Thomas wrote:
To come back at your 2nd point, I did reject it for a couple of reasons. You didn't specify what L'ile you were referring to? I assumed you were talking about the one from 2006 https://fr.wikipedia.org/wiki/L'%C3%8Ele_(film,_2006), which did air in the Venice festival. On top of that, we can not accept a series if there is no streaming service or network it premieres on and I seem to be unable to find one + the french wikipedia as u said wrote it as a tv movie. Are you definitely sure it is a series?
If you are sure, you are welcome to apply it again with more detailed info.
But I gave you IMDB ID for the series! How did you confused with that movie? I cannot find information too, but it's definitely a series and I gave you already French, German and US Wikipedia link that prove my point, besides IMDB! I told you also that I acquired those 3 episodes by myself, recently. Do you need MediaInfo information too or something else? As for the "telefilm", many times there are distributed mini series as video movies with less duration. Because of that, IMDB and every web dabatase years ago, had "It", "The Langoliers", "The Tommyknockers", "Storm Of The Century", "Salem's Lot" of Stephen King as "TV movies", and I started (on IMDB only...) to correcting them as TV mini series, with number of episodes, duration and so on. Only the new ones like "Rose Red" or "The Shining" was already writen as "TV mini series" with an episode list. The same in tv.com as I remember. There were not many databases back then, only Wikipedia that had them right, explaining further that those mini series distributed later (maybe in some countries) as video movies or TV movies, with less duration (I think "telecine" is proper term for such cases). Same happened on "Jack The Ripper" ('88) and other similar cases.
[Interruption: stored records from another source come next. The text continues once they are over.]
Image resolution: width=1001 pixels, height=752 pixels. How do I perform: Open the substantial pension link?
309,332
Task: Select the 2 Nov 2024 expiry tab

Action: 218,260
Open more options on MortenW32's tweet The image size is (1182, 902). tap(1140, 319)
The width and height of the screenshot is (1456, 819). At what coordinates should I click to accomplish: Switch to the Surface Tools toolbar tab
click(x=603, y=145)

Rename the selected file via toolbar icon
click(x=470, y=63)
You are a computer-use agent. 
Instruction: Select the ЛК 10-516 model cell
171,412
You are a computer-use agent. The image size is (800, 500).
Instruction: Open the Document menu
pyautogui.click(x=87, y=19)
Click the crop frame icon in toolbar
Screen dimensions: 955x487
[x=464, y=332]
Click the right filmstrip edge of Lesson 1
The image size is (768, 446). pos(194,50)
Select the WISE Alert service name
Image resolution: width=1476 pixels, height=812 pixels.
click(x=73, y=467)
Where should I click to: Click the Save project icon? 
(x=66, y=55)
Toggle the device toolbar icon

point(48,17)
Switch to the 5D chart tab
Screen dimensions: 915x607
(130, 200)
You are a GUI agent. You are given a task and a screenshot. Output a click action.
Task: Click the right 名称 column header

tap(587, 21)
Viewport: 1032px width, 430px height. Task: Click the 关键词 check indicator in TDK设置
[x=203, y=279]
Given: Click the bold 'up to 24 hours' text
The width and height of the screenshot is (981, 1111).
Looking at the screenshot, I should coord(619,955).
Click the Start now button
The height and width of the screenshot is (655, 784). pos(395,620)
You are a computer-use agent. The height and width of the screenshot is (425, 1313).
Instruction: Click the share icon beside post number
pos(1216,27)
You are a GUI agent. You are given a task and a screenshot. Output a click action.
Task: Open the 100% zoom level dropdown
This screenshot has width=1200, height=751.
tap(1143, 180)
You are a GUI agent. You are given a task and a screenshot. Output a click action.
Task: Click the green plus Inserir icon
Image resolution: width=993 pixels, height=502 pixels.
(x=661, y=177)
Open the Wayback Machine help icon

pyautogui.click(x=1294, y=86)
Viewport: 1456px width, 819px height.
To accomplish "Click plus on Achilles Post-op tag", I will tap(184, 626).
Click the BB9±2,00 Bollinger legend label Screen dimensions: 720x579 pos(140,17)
Besides that, there are productions as feature films that later become as proper "TV mini series" distributed in some network services, there are "Video Series" distributed straight to video (plenty of documentaries, for example, but fictional too!)... I also think there are video movies that distributed as "TV mini series", too! Do you support all those and if not, why? It's just the distributor that changes from a network/streaming one to a straight-to-video production! The time that videocassette recorder introduced us as a new medium, new types of productions discovered and new ways to distribute video material, obviously, as streaming services do today. You should consider to support such productions because sometimes they are distributed in network services too as TV mini series, but they are not. There are/where plenty of production and distribution companies on that medium, too. Today is "straight-to-DVD" of course and not VHS! I'm not talking about video movies. Only video series.